Me: What if I want you to come over?
Jewel: Oh, sure, let me just cancel my entire life because Prince Charming snapped his fingers. Can we do literally any other night? I already have plans that don’t involve dying in a stranger’s apartment.
I copied my address from Maps and dropped it into the chat. Every dating app already knew where we both lived; that was the whole point of the radius filter. If she was code, the address was just random numbers.
Me: Come over. Now.
Ten agonizing seconds crawled by.
Jewel: Ugh. Fine. But I’m bringing pepper spray and bad vibes.
Me: When will you get here?
Jewel: Google says forty-five minutes. Give me an hour because traffic hates me and so do you.
I stared at the screen until the words blurred, then locked my phone and tried to breathe like a normal human while the clock ticked down the longest hour of my life.
Fifty-one minutes later the front desk buzzed. The doorman sounded half amused, half concerned. “Mr. Doe? Girl down here says you’re expecting her. Goes by Jewel. Should I send her up or call security?”
“Send her up,” I croaked, and spent the next two minutes pacing like an idiot while the elevator crawled to my floor.
The knock was three sharp raps, like she was mad at the door itself. I opened it and Jewel shoved past me without a word, the faint smell of cold night air and strawberry vape clinging to her hoodie. She wore an oversized black sweatshirt with a faded anime cat on the front, sleeves pulled over her hands, and soft gray joggers that bunched at the ankles above scuffed white sneakers. The honey-blonde hair with dark roots was twisted into a messy knot on top of her head, loose strands sticking out like she’d yanked it up in a hurry. No makeup except a smudge of yesterday’s eyeliner. Everything about her looked like she’d been curled on a couch five seconds before her body decided to hijack itself and drag her here.
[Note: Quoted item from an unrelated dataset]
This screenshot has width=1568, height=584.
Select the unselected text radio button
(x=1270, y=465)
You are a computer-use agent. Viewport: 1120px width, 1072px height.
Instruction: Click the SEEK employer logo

She stopped in the middle of my living room, arms folded tight under the baggy hoodie, and leveled a glare hot enough to melt steel.
“Real classy move, Greg,” she snapped, voice dripping acid. “Ruining all my plans for the weekend because you woke up and chose to be a piece of shit. Hope you’re enjoying your little power trip.”
I closed the door slowly, half convinced that if I blinked she’d vanish like a hologram. She was here. Actually here. Breathing the same stale apartment air as me. My brain kept trying to reboot.
“Why did you come, then?” I asked, hearing how dumb it sounded the second it left my mouth.
She threw her hands up, sleeves flopping. “Wow, stellar question, Sherlock. Maybe because the second we matched my free will took a permanent vacation? My legs just started moving like someone else was driving. Pretty sure my soul’s passenger seat now has your name on it.”
I swallowed, still waiting for the part where I woke up. “I didn’t even read the description when I downloaded the Ultimate Dating App. When I went back to look for it, the thing wasn’t even in the app store anymore.”
She snorted so hard the messy bun wobbled. “Ultimate what now? I swiped on you on Tinder, not some sketchy dark-web knockoff. Maybe ease up on the midnight downloads, champ.”
“Can I see your phone?”
“Over my cold, dead body.”
“Let me see your phone.”
Her eyes flashed pure betrayal, but her arms unfolded like someone else was pulling the strings. The phone appeared in my hand before she could finish the curse word forming on her lips. She stared at her own fingers like they’d betrayed her.
“I hate you so much right now,” she muttered.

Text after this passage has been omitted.